In mid-April, Architecture 2030, a non-profit organization that aims to make the building sector part of the solution for global warming, released a “Zero Code”—guidelines support the creation of zero net carbon buildings by combining efficiency standards with protocols for renewable energy. The aim is to reverse the upward trend in the built environment’s greenhouse gas emissions, which have been rising by nearly 1 percent per year since 2010. “We’ve got to begin to bend that curve downward,” says Ed Mazria, Architecture 2030’s founder and CEO.
A zero net energy building is one in which the total amount of energy used, on an annual basis, is equal to the amount of energy created on-site from renewable sources. But a building can qualify as zero net carbon—the focus of the Zero Code—by satisfying its annual energy demand from renewable sources that are located either on- or off-site.
Mazria contends that the new guidelines are especially relevant for cities where most current construction is concentrated. There is rarely sufficient roof space or correctly oriented and unshaded facade area in dense urban environments suitable for solar panels—the most common on-site energy source for zero net aspiring projects.
The Zero Code, which applicable to commercial and institutional buildings and mid- to high-rise housing, incorporates the latest version of the widely referenced energy standard ASHRAE 90.1 for its minimum efficiency requirements. This approach is intended to allow cities, states, and other jurisdictions to easily adopt the guidelines, either as an incentive program or as a compulsory provision of the building code.
Some observers say that the efficiency baseline should be more ambitious. “There are standards that are more stringent than 90.1,” says Mark Frankel, technical director with the New Buildings Institute, another non-profit whose goal is improving the performance of buildings. (The group frequently collaborates with Architecture 2030.) If the bar were set higher, says Frankel, projects would have to buy less off-site renewable energy in order to achieve zero net carbon status.
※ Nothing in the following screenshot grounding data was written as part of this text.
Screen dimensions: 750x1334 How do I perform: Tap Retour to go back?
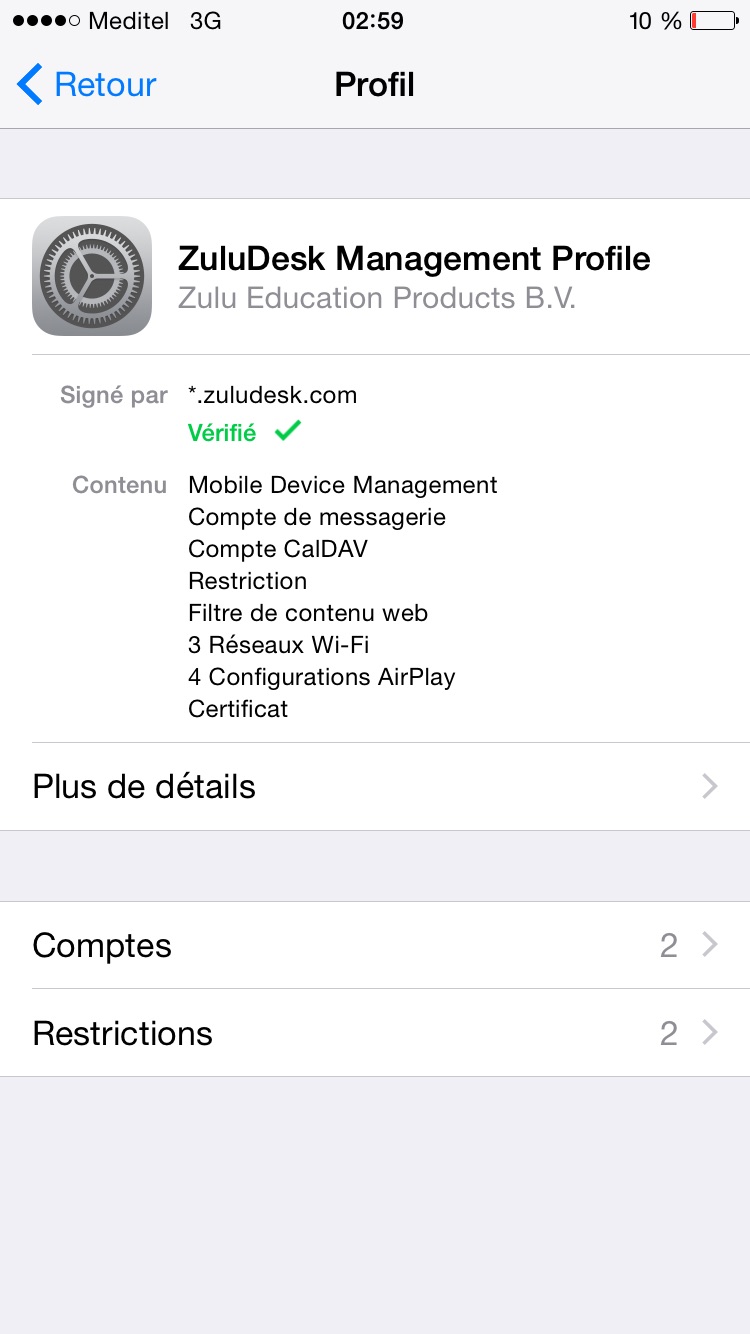105,84
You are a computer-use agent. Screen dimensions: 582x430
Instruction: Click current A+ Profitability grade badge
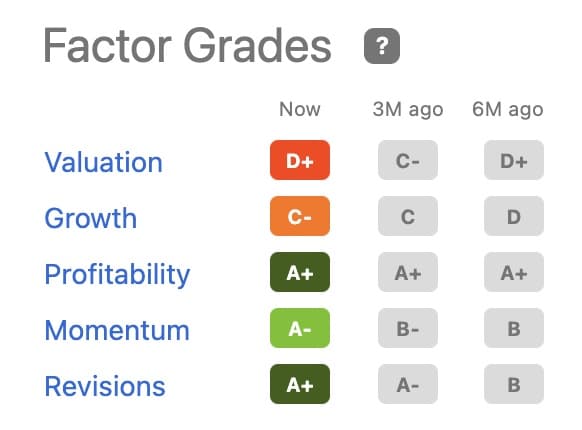[x=300, y=272]
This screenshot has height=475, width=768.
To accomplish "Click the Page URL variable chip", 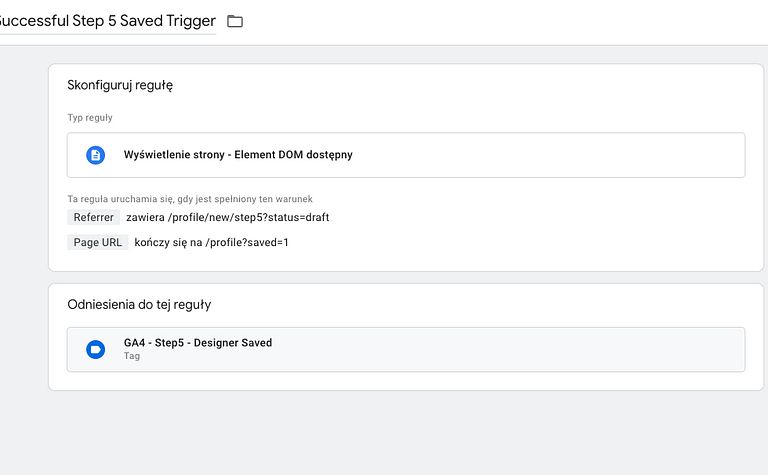I will tap(98, 242).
Other aspects of the Zero Code are its energy calculation software and a technical support document to help evaluate the various options for purchasing renewable power. Among the many possible procurement methods are direct ownership of a remote generation source, renewable energy investment funds, and renewable energy credits—all of which have different practical and environmental implications. Making sense of this “confusing space” for design teams, owners, and other stakeholders is the Zero Code’s main contribution, says Frankel. “It provides a way think about renewables, whether they are on the building or elsewhere, in a larger context.”